Vertically integrated OHC with ACCESS-OM2-01 -- how to handle a lot of 3D data

Hi! First of all apologies if something like this was posted already. I did a bit of a search on Slack and here and couldn’t find anything directly related that could be a solution.

I am calculating global OHC using output from the 0.1 degree model. I need to do this for 4 experiments, for 40 years and it uses temperature and dzt (monthly averages, 3D grid). You can see my code here OHC.ipynb · GitHub.

So far, it takes me ~25min to get OHC for one year using 28 nodes. I don’t usually use the cookbook with large datasets, but in this case data is spread across different groups and to trace it all would be a bit incovenient. Is there a way to optimise this with the cookbook, or chunking, etc?

Thank you very much in advance!

There’s a scalar variable called total_ocean_heat in the ocean_scalar.nc files.
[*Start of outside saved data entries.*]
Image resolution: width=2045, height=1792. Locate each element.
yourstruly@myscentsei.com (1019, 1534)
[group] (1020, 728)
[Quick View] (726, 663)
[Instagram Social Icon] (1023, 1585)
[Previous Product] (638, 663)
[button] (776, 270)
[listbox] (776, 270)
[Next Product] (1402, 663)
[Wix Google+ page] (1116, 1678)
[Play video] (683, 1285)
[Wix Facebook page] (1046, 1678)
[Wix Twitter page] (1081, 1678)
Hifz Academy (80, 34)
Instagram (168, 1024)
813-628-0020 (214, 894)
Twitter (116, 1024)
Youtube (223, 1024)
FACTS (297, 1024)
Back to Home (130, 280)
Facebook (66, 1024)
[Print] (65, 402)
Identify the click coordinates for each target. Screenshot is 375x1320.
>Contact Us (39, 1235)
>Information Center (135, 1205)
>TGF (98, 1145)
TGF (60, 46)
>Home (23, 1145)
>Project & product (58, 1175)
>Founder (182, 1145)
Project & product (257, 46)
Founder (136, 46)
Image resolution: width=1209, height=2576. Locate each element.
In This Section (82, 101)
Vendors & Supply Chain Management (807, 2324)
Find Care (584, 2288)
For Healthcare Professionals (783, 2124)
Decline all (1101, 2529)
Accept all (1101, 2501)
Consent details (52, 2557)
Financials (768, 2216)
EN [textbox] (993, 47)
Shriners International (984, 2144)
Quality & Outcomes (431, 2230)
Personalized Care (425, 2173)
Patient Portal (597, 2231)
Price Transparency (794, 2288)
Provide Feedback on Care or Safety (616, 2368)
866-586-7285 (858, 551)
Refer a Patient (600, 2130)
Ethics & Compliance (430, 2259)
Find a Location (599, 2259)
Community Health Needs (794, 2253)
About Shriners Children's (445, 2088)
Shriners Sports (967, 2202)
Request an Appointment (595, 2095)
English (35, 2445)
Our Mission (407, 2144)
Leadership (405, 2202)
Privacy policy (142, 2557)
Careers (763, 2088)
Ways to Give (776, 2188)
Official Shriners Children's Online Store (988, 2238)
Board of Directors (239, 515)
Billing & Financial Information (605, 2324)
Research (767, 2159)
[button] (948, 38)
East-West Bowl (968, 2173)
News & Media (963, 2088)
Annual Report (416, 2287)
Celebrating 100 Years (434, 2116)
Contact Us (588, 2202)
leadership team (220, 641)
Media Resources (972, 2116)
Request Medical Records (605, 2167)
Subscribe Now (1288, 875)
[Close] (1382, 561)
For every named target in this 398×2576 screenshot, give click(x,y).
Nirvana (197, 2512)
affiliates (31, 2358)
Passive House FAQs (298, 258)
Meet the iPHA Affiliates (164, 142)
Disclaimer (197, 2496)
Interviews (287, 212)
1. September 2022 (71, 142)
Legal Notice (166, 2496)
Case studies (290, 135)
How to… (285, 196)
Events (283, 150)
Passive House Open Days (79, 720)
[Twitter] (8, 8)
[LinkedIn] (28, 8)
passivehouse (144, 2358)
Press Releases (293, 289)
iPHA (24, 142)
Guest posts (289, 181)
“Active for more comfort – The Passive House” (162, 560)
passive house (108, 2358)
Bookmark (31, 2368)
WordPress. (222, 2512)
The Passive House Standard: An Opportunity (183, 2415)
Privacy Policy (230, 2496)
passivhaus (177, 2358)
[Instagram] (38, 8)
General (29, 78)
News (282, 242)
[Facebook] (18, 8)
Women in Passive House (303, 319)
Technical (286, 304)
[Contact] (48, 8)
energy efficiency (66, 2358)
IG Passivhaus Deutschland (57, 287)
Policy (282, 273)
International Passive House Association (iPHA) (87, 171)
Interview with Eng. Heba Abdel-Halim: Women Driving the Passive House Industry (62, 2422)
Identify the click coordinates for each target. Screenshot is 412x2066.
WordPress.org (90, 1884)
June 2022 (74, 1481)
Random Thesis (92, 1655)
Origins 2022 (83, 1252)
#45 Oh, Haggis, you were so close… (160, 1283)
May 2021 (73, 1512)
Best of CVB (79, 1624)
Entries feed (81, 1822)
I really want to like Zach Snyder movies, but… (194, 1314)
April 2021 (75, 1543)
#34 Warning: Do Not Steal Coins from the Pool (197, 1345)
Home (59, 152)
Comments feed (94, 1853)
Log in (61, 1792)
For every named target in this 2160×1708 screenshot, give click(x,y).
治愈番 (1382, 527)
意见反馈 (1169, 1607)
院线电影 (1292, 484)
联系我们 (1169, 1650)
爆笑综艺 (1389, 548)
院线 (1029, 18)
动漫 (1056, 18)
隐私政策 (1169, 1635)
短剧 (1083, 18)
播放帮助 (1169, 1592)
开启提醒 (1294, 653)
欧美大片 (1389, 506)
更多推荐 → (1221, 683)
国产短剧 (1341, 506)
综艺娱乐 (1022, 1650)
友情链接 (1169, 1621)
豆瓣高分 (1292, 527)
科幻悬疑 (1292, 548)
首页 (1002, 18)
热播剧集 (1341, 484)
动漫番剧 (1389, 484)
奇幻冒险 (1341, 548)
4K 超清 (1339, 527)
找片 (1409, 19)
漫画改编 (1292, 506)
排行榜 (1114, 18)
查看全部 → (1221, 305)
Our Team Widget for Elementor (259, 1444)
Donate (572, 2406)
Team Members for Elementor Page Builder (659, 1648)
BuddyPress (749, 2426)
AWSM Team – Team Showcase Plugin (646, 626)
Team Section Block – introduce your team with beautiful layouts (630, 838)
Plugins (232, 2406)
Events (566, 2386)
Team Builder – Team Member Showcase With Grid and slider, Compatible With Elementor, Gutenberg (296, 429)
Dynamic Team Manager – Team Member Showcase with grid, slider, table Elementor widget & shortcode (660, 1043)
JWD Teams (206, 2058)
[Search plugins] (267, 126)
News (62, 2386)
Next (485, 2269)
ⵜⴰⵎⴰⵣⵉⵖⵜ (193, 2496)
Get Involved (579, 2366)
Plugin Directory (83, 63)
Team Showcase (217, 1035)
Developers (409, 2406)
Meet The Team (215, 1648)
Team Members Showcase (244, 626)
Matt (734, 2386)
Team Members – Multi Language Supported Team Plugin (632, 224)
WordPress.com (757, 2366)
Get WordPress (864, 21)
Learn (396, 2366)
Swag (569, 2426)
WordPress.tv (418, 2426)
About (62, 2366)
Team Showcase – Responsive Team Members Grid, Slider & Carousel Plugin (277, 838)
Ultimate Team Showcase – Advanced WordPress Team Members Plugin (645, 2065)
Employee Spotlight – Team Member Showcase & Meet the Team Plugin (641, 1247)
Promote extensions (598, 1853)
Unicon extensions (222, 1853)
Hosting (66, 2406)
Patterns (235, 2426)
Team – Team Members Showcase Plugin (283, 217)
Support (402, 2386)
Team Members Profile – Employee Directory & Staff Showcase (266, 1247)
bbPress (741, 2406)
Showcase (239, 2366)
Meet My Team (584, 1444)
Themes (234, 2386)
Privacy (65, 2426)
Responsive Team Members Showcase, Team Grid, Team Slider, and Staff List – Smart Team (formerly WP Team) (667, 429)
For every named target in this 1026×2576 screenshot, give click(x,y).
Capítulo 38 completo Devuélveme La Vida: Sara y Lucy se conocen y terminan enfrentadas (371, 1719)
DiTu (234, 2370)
Pretty sure that’s what you want?

rmh561@gadi-login-08 seasonal_sea_level]$ ncdump -h /g/data/ik11/outputs/access-om2-01/01deg_jra55v13_ryf9091/output932/ocean/ocean_scalar.nc 
netcdf ocean_scalar {
...
        double total_ocean_heat(time, scalar_axis) ;
                total_ocean_heat:long_name = "Total heat in the liquid ocean referenced to 0degC" ;
                total_ocean_heat:units = "Joule/1e25" ;
                total_ocean_heat:valid_range = 0., 1.e+20 ;
                total_ocean_heat:missing_value = -1.e+20 ;
                total_ocean_heat:_FillValue = -1.e+20 ;
                total_ocean_heat:cell_methods = "time: mean" ;
                total_ocean_heat:time_avg_info = "average_T1,average_T2,average_DT" ;

I want spatial maps of OHC :confused:

Oh ok sorry. So you want vertically-integrated OHC.

Give you’re doing this over a large number of files. One approach would be to use nco tools and a bunch of different PBS jobs? Edit: I see your comment on the files being in funny places. Sorry I’m not sure off the top of my head.

1 Like

Yeah, I guess for now I just have to resign to this taking a couple of days :frowning:

My end results would be to plot OHC averaged over different decades… If I calculated mean T and dzt and then calculated mean OHC for that decade, would it be the same as calculating it from monthly data and then averaging OHC?

In other words, can I do the time average before the vertical integration? Or will I be introducing an error by time averaging cell height before the vertical integral?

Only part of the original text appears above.